§ **Directions**
The answer must be an exact copy of the listing below.
══ Provided entries
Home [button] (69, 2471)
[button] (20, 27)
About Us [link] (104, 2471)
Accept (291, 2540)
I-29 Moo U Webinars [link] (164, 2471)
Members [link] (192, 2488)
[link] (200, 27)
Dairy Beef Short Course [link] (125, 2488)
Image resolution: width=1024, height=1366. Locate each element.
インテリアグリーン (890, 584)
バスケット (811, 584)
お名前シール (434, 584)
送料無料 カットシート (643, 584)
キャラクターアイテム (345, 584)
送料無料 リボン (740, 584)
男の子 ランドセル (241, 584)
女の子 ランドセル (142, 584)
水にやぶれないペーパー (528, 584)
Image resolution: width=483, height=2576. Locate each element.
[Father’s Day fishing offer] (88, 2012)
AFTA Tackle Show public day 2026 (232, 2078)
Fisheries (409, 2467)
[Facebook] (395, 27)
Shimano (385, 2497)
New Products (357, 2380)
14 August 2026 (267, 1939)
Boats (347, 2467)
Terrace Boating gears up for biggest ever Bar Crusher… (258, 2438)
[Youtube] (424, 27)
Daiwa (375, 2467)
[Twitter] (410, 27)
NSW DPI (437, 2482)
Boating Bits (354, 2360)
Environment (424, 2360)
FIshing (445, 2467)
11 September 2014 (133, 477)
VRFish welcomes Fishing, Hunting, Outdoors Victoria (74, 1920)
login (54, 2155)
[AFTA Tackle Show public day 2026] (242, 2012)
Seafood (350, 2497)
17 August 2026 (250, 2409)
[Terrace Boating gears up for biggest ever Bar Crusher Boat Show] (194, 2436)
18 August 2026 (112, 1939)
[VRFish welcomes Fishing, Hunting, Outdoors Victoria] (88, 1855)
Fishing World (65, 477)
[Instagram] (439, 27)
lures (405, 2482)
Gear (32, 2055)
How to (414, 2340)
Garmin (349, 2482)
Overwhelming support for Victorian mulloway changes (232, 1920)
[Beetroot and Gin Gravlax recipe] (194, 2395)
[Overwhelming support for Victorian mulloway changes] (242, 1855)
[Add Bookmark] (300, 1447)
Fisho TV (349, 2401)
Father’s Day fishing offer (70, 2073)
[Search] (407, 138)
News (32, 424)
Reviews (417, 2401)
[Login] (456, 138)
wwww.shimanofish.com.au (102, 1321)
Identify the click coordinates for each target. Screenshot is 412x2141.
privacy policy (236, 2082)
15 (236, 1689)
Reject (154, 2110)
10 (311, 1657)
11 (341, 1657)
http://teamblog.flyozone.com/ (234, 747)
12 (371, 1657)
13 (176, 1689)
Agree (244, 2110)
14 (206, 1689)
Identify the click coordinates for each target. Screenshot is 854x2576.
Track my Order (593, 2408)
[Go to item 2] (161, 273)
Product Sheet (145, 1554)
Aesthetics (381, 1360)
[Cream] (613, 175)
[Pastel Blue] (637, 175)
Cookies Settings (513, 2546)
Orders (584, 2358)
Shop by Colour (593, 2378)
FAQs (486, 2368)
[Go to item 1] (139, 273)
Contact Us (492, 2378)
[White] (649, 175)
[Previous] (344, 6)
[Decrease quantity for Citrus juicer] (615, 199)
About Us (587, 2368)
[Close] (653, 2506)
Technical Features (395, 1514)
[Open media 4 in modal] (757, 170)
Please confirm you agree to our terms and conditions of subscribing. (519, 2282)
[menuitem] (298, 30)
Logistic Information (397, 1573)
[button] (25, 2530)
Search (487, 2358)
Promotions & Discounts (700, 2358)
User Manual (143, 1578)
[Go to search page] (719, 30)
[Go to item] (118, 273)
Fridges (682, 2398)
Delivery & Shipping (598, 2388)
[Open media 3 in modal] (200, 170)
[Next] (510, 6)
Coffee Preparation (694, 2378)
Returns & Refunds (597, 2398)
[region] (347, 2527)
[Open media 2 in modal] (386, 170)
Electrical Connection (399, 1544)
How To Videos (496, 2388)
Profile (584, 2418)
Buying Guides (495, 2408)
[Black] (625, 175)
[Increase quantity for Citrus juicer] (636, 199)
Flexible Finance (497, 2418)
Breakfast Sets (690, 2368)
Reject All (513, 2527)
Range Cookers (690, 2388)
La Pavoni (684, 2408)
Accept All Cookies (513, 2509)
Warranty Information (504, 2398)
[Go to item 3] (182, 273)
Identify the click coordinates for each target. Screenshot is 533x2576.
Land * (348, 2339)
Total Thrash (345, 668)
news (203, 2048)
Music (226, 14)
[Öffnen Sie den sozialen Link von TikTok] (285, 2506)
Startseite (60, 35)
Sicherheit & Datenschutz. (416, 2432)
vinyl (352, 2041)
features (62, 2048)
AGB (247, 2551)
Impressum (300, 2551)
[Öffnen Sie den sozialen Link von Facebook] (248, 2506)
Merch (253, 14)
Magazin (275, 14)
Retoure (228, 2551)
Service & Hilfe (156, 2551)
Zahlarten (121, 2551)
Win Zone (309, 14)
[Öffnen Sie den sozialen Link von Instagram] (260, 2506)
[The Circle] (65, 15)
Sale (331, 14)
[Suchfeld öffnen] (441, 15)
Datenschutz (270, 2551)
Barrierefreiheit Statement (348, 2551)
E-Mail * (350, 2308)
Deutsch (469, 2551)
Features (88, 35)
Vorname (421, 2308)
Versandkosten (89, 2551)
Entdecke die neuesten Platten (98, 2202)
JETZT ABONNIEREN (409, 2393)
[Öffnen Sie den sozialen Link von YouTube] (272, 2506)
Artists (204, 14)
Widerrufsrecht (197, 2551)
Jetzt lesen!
════
§ **Answer below**
Home [button] (69, 2471)
[button] (20, 27)
About Us [link] (104, 2471)
Accept (291, 2540)
I-29 Moo U Webinars [link] (164, 2471)
Members [link] (192, 2488)
[link] (200, 27)
Dairy Beef Short Course [link] (125, 2488)
Image resolution: width=1024, height=1366. Locate each element.
インテリアグリーン (890, 584)
バスケット (811, 584)
お名前シール (434, 584)
送料無料 カットシート (643, 584)
キャラクターアイテム (345, 584)
送料無料 リボン (740, 584)
男の子 ランドセル (241, 584)
女の子 ランドセル (142, 584)
水にやぶれないペーパー (528, 584)
Image resolution: width=483, height=2576. Locate each element.
[Father’s Day fishing offer] (88, 2012)
AFTA Tackle Show public day 2026 (232, 2078)
Fisheries (409, 2467)
[Facebook] (395, 27)
Shimano (385, 2497)
New Products (357, 2380)
14 August 2026 (267, 1939)
Boats (347, 2467)
Terrace Boating gears up for biggest ever Bar Crusher… (258, 2438)
[Youtube] (424, 27)
Daiwa (375, 2467)
[Twitter] (410, 27)
NSW DPI (437, 2482)
Boating Bits (354, 2360)
Environment (424, 2360)
FIshing (445, 2467)
11 September 2014 (133, 477)
VRFish welcomes Fishing, Hunting, Outdoors Victoria (74, 1920)
login (54, 2155)
[AFTA Tackle Show public day 2026] (242, 2012)
Seafood (350, 2497)
17 August 2026 (250, 2409)
[Terrace Boating gears up for biggest ever Bar Crusher Boat Show] (194, 2436)
18 August 2026 (112, 1939)
[VRFish welcomes Fishing, Hunting, Outdoors Victoria] (88, 1855)
Fishing World (65, 477)
[Instagram] (439, 27)
lures (405, 2482)
Gear (32, 2055)
How to (414, 2340)
Garmin (349, 2482)
Overwhelming support for Victorian mulloway changes (232, 1920)
[Beetroot and Gin Gravlax recipe] (194, 2395)
[Overwhelming support for Victorian mulloway changes] (242, 1855)
[Add Bookmark] (300, 1447)
Fisho TV (349, 2401)
Father’s Day fishing offer (70, 2073)
[Search] (407, 138)
News (32, 424)
Reviews (417, 2401)
[Login] (456, 138)
wwww.shimanofish.com.au (102, 1321)
Identify the click coordinates for each target. Screenshot is 412x2141.
privacy policy (236, 2082)
15 (236, 1689)
Reject (154, 2110)
10 (311, 1657)
11 (341, 1657)
http://teamblog.flyozone.com/ (234, 747)
12 (371, 1657)
13 (176, 1689)
Agree (244, 2110)
14 (206, 1689)
Identify the click coordinates for each target. Screenshot is 854x2576.
Track my Order (593, 2408)
[Go to item 2] (161, 273)
Product Sheet (145, 1554)
Aesthetics (381, 1360)
[Cream] (613, 175)
[Pastel Blue] (637, 175)
Cookies Settings (513, 2546)
Orders (584, 2358)
Shop by Colour (593, 2378)
FAQs (486, 2368)
[Go to item 1] (139, 273)
Contact Us (492, 2378)
[White] (649, 175)
[Previous] (344, 6)
[Decrease quantity for Citrus juicer] (615, 199)
About Us (587, 2368)
[Close] (653, 2506)
Technical Features (395, 1514)
[Open media 4 in modal] (757, 170)
Please confirm you agree to our terms and conditions of subscribing. (519, 2282)
[menuitem] (298, 30)
Logistic Information (397, 1573)
[button] (25, 2530)
Search (487, 2358)
Promotions & Discounts (700, 2358)
User Manual (143, 1578)
[Go to search page] (719, 30)
[Go to item] (118, 273)
Fridges (682, 2398)
Delivery & Shipping (598, 2388)
[Open media 3 in modal] (200, 170)
[Next] (510, 6)
Coffee Preparation (694, 2378)
Returns & Refunds (597, 2398)
[region] (347, 2527)
[Open media 2 in modal] (386, 170)
Electrical Connection (399, 1544)
How To Videos (496, 2388)
Profile (584, 2418)
Buying Guides (495, 2408)
[Black] (625, 175)
[Increase quantity for Citrus juicer] (636, 199)
Flexible Finance (497, 2418)
Breakfast Sets (690, 2368)
Reject All (513, 2527)
Range Cookers (690, 2388)
La Pavoni (684, 2408)
Accept All Cookies (513, 2509)
Warranty Information (504, 2398)
[Go to item 3] (182, 273)
Identify the click coordinates for each target. Screenshot is 533x2576.
Land * (348, 2339)
Total Thrash (345, 668)
news (203, 2048)
Music (226, 14)
[Öffnen Sie den sozialen Link von TikTok] (285, 2506)
Startseite (60, 35)
Sicherheit & Datenschutz. (416, 2432)
vinyl (352, 2041)
features (62, 2048)
AGB (247, 2551)
Impressum (300, 2551)
[Öffnen Sie den sozialen Link von Facebook] (248, 2506)
Merch (253, 14)
Magazin (275, 14)
Retoure (228, 2551)
Service & Hilfe (156, 2551)
Zahlarten (121, 2551)
Win Zone (309, 14)
[Öffnen Sie den sozialen Link von Instagram] (260, 2506)
[The Circle] (65, 15)
Sale (331, 14)
[Suchfeld öffnen] (441, 15)
Datenschutz (270, 2551)
Barrierefreiheit Statement (348, 2551)
E-Mail * (350, 2308)
Deutsch (469, 2551)
Features (88, 35)
Vorname (421, 2308)
Versandkosten (89, 2551)
Entdecke die neuesten Platten (98, 2202)
JETZT ABONNIEREN (409, 2393)
[Öffnen Sie den sozialen Link von YouTube] (272, 2506)
Artists (204, 14)
Widerrufsrecht (197, 2551)
Jetzt lesen!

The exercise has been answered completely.